We have been that solid little group for (whisper it) twenty years. We gradually assembled during childhood and early teens, but became an identifiable entity when we were sixteen. We went on our first holiday without parents to Italy. During student and early working days, we lived together in various conglomerations. We have seen one another through some horrific break-ups, ill-health, marriages, the unfathomable joyful-fear of early motherhood, and emigration. When Alan and I had a private commitment ceremony several years ago, my ladies found a way to be perfectly absent-yet-present by sneaking gifts into our hotel suite.
We support one another through our rites of passage, and that is a powerful thing. So Alan and I decided that the generous invitation (made by Anna’s fiancé) was too good an opportunity to turn down, and ever since we have been preparing our little family to be able to manage my absence. On Friday night – as a test run – I spent my first night away from Findlay and we all survived. So this is real, and I am so grateful.
The moments in our lives where we transition from one state to another are the landmarks on our individual journeys.

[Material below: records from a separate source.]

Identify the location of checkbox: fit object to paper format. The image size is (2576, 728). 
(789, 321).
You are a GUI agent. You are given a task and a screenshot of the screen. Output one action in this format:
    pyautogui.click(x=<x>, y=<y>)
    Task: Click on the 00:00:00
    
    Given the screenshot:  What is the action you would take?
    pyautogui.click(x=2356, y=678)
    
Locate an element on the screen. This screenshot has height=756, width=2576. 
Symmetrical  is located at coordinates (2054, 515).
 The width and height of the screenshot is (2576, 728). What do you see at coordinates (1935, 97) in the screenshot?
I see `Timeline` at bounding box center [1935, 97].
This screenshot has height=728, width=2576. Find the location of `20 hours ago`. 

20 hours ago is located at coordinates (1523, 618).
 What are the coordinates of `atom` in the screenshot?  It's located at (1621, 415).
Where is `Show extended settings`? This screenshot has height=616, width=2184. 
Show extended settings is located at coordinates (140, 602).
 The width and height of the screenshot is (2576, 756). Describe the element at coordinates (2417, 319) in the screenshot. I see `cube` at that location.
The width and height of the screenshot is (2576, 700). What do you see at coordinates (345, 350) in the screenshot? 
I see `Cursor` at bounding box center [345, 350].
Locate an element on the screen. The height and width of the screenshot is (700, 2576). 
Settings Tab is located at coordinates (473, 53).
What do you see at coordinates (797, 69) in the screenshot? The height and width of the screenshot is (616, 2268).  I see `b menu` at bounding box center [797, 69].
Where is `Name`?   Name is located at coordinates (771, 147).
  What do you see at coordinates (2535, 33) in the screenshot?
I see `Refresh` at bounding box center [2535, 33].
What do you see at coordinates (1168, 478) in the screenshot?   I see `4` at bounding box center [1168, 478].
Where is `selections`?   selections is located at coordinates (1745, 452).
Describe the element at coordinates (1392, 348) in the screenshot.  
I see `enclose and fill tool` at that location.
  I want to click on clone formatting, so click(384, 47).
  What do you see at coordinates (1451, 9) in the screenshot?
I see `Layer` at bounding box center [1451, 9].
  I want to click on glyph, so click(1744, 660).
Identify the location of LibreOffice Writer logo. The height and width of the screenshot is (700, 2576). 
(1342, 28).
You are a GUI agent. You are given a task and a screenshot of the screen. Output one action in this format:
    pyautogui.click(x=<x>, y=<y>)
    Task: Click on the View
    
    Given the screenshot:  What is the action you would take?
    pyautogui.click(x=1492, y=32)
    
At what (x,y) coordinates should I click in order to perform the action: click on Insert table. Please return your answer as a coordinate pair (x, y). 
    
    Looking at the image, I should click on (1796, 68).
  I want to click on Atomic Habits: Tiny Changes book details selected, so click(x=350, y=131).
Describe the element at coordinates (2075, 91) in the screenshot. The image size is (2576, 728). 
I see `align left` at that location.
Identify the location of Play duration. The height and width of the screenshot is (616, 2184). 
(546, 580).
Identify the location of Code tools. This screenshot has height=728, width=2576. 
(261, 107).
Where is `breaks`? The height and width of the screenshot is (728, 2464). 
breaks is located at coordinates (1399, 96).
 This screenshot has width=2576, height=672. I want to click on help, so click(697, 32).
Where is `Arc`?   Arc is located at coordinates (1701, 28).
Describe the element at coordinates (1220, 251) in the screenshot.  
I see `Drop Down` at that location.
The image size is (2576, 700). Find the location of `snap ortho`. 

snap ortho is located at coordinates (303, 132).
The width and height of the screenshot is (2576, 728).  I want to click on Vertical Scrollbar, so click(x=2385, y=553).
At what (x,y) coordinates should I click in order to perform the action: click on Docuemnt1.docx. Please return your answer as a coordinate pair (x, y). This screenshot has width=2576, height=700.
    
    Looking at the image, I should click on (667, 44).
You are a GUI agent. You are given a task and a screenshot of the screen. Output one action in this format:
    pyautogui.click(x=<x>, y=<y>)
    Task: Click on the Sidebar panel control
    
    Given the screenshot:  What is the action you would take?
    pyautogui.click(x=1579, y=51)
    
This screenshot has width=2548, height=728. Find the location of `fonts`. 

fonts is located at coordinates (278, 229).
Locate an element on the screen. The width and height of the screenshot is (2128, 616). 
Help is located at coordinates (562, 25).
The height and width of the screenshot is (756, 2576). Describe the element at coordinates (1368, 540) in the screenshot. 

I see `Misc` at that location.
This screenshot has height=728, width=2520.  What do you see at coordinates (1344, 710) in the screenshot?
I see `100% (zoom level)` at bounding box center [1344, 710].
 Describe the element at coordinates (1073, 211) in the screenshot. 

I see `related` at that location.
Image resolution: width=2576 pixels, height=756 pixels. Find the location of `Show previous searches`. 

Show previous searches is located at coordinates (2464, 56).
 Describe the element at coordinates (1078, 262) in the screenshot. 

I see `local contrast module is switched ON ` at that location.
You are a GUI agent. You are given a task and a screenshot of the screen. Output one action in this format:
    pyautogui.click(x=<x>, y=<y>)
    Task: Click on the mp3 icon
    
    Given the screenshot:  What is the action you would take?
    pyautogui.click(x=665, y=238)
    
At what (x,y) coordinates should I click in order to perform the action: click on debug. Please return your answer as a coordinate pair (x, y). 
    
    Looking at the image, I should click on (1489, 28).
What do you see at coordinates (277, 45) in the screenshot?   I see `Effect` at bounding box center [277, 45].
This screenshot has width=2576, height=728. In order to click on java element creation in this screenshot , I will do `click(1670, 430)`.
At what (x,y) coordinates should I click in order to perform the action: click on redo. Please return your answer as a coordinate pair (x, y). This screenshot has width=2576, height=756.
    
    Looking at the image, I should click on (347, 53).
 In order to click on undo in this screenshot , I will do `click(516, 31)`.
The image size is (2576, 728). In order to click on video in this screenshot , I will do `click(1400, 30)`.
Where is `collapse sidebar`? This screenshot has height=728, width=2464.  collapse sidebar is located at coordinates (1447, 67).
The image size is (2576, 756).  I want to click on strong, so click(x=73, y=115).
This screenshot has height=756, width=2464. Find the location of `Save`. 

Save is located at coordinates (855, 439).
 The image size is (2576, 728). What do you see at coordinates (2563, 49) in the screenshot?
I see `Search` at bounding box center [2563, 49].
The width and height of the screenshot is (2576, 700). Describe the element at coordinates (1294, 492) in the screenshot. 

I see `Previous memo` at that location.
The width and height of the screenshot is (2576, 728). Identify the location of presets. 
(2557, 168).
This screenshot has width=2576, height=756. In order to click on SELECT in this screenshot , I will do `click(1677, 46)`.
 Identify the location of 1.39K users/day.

These changes are often significant enough to affect our own sense of self. We hold ceremonies in order to have family and friends bear witness to the transitions in our lives, so that when we take a new fork in the road, they know the way and can find us still.
To be able to look back over twenty years of friendship and remember how we have seen one another through departures, homecomings, loss, joy, new loves, new lives, suffering, healing… It is just incredible. These women are part of who I am. It is so right that the three of us should make this journey together to our Anna. It is so right that it should be not only a physical journey for me, but an emotional one, and one which moves me forwards on my progress as a mother. Our lives are beautifully entwined, and our rites of passage layer one upon the other to make this trip a true milestone for all of us.
Stella has recounted a sense of being ‘brought in from the cold’ when she cemented her friendship with Anna, Kirsten and me in 1994. Never underestimate where a welcome might lead you. It could change your life.